If a line in the data holds the string "will", list it.

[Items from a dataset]
##########

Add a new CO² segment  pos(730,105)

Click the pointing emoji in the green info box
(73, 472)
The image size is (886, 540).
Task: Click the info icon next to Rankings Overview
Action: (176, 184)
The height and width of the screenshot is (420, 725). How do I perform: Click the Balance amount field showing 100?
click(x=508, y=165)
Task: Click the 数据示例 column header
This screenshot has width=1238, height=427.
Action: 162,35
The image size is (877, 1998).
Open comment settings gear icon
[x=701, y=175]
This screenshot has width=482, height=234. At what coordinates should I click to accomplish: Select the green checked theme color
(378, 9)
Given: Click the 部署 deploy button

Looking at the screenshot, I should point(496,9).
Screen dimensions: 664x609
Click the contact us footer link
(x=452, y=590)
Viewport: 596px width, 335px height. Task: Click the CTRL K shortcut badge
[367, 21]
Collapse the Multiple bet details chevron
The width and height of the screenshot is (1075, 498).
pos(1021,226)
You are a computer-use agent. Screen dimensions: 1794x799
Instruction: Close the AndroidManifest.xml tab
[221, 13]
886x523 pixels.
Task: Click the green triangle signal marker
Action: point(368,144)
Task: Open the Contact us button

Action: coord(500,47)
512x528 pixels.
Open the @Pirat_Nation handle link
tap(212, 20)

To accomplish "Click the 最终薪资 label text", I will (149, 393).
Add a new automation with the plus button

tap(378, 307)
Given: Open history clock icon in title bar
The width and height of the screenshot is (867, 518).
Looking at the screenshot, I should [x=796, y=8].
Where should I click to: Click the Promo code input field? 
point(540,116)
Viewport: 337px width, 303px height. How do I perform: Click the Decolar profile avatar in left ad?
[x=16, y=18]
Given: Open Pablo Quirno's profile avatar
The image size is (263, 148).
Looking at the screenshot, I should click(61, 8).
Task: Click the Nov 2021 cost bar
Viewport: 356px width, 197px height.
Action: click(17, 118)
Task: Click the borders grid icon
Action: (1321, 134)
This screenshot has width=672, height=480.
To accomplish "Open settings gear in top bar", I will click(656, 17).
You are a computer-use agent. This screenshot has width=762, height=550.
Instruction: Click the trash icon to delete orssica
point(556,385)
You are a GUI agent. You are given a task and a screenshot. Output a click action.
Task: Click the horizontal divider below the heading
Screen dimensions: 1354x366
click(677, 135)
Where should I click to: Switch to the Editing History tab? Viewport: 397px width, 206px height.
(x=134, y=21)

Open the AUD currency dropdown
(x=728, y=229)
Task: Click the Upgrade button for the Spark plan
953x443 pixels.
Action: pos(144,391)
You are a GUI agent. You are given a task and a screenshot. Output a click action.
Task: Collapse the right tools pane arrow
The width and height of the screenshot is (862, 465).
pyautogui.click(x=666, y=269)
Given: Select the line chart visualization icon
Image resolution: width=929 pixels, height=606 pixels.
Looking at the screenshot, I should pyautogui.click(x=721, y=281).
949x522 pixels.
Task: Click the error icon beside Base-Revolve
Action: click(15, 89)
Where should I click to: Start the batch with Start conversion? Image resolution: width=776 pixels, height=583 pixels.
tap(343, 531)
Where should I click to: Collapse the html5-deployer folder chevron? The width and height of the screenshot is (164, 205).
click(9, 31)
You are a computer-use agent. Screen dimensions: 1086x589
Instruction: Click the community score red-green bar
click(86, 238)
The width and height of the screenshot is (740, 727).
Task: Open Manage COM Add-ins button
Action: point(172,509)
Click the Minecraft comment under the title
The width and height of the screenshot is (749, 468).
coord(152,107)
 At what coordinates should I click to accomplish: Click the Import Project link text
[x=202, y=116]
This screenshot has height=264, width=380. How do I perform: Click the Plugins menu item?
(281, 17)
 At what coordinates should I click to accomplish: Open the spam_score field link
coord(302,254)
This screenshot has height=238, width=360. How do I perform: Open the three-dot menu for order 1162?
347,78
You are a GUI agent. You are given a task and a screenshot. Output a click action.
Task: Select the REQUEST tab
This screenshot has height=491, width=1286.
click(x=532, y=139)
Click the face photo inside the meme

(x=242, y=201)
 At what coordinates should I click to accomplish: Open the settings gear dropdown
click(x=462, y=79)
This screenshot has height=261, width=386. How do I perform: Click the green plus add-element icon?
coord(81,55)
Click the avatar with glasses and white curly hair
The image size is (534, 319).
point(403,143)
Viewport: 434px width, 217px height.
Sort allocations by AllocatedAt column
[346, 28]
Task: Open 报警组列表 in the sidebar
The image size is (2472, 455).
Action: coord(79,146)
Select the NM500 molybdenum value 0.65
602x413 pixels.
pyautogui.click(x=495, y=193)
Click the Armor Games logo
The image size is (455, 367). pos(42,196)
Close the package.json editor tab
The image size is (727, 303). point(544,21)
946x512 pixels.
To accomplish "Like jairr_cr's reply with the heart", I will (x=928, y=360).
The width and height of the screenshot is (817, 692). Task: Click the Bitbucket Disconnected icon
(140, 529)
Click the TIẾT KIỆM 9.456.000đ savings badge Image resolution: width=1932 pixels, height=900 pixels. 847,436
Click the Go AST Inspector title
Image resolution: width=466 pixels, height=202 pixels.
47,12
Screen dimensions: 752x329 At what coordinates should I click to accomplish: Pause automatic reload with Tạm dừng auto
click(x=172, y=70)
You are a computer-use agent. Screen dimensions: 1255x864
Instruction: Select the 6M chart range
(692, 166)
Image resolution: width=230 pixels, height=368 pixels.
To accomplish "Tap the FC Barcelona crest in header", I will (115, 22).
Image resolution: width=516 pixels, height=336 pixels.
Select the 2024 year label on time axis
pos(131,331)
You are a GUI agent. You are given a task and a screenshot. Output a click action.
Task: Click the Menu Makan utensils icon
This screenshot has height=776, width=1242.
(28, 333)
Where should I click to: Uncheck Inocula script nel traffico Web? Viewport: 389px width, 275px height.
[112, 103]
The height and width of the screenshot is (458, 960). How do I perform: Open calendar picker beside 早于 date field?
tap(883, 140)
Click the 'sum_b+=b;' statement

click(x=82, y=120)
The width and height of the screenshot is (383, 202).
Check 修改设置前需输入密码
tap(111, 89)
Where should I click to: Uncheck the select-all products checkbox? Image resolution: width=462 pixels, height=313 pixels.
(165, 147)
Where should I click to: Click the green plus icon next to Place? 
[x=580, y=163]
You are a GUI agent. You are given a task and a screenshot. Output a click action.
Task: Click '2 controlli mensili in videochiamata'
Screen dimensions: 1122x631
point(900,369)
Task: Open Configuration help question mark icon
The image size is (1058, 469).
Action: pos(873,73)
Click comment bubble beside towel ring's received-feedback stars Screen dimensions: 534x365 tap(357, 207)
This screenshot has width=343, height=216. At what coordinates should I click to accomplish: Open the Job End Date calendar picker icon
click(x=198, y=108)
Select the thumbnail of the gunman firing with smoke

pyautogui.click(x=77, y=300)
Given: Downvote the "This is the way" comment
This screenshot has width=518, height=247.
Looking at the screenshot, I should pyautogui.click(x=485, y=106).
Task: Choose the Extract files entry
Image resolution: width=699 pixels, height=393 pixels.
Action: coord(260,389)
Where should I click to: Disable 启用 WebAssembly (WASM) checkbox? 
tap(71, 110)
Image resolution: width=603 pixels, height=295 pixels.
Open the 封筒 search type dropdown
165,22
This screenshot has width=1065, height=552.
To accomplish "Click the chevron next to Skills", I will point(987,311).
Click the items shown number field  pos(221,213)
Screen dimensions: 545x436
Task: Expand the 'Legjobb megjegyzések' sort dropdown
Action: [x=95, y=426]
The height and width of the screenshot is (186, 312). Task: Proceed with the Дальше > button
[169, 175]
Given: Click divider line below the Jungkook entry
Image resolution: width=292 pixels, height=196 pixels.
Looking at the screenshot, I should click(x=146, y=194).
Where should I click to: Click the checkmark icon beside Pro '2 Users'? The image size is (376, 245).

##########

> Exercise response
To accomplish "Click the 最终薪资 label text", I will (149, 393).
To accomplish "Open settings gear in top bar", I will click(656, 17).
To accomplish "Like jairr_cr's reply with the heart", I will (x=928, y=360).
To accomplish "Tap the FC Barcelona crest in header", I will (115, 22).
To accomplish "Click the chevron next to Skills", I will point(987,311).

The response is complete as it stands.